ティアがトコトコ戻ってくる前に、化け物はまた喋りだした。
「あら残念♡それじゃお客さんかしらん?」
化け物は俺の格好や腕輪を観察しながら問いかけた。
どうやらこの店の人だったようだ。
俺は再度首を振る。
そしてティアの手を握るとゆっくり後退りながら出口に向かう。
「す、すみせんでした。お邪魔しました」
俺はそう言うと、急いで店を出ようとした。
「そ〜お?でも、もう暗いし、他の宿は一杯だと思うわよん?」
化け物は俺が宿を探していることを見透かしたようなこと言ってきた。
悔しいが、当たってる。
しかもその一言は、俺を立ち止まらせるのに十分な言葉だった。
正直、ここにはいたくない。
しかしまた宿を探すとなると、どれだけ時間がかかるかわからない。
俺が必死に悩んでいると、
ティア……ではなく、ティアのぬいぐるみが1人でトコトコ奥に歩いていく。
その先にはいい匂いをさせて、数名が食事をしていた。
どういうこと!?
ぬいぐるみのくせに自由すぎんだろ!?
ティアの方も、奥をガン見しながら涎を垂らして立っている。
そして段々とぬいぐるみに気がついた人たちが騒ぎだす。
「キャー!何これかわいい!」
「え〜、なんで歩いてんの!?」
「ウサギさ〜ん!」
…なにやら大好評だ。
そこで俺はやたら女性が多いことに気がついた。
男性もいないわけではないが、奥様から幼女まで女性を中心とした人たちが楽しそうにしている。

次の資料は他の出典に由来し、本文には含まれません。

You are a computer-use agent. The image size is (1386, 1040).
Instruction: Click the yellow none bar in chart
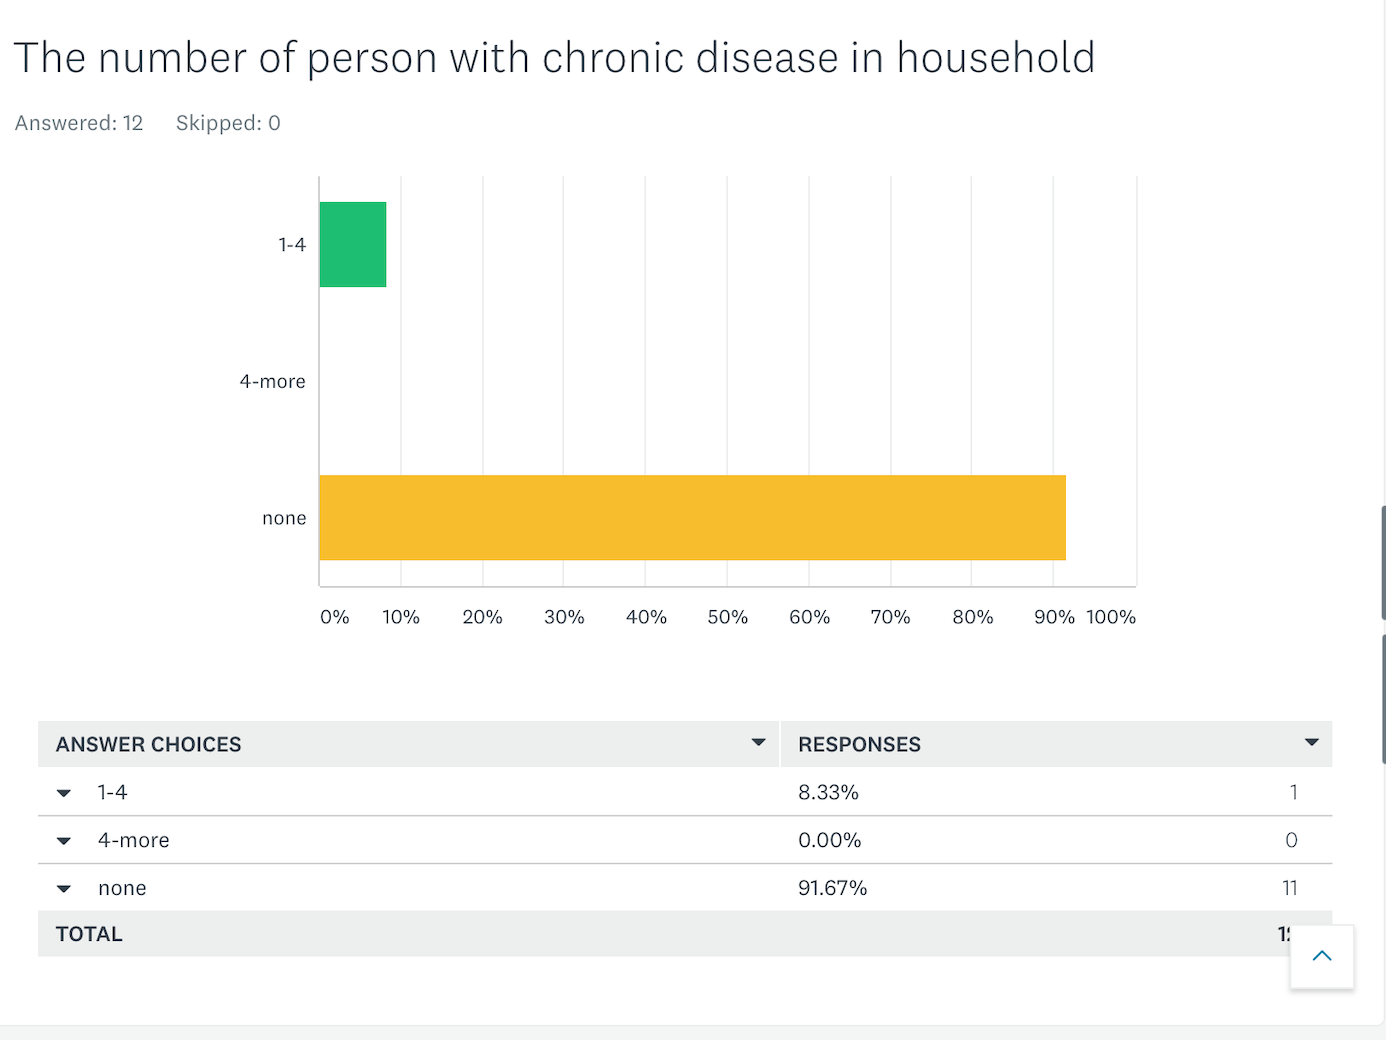692,518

殺伐としているのはこちら側だけだ…っていうか俺だけだ。
…あれ〜?
周りの雰囲気のおかげで少しだけ冷静さを取り戻した俺は、化け物と思い込んでいた人をいま一度観察する。
その人は岩のような筋肉の塊で、ピチピチのシャツに、パッツンパッツンの半ズボンに覆われたお尻をプリプリさせて、その上からエプロンを着ている青ヒゲの大男…やっぱり変態だった。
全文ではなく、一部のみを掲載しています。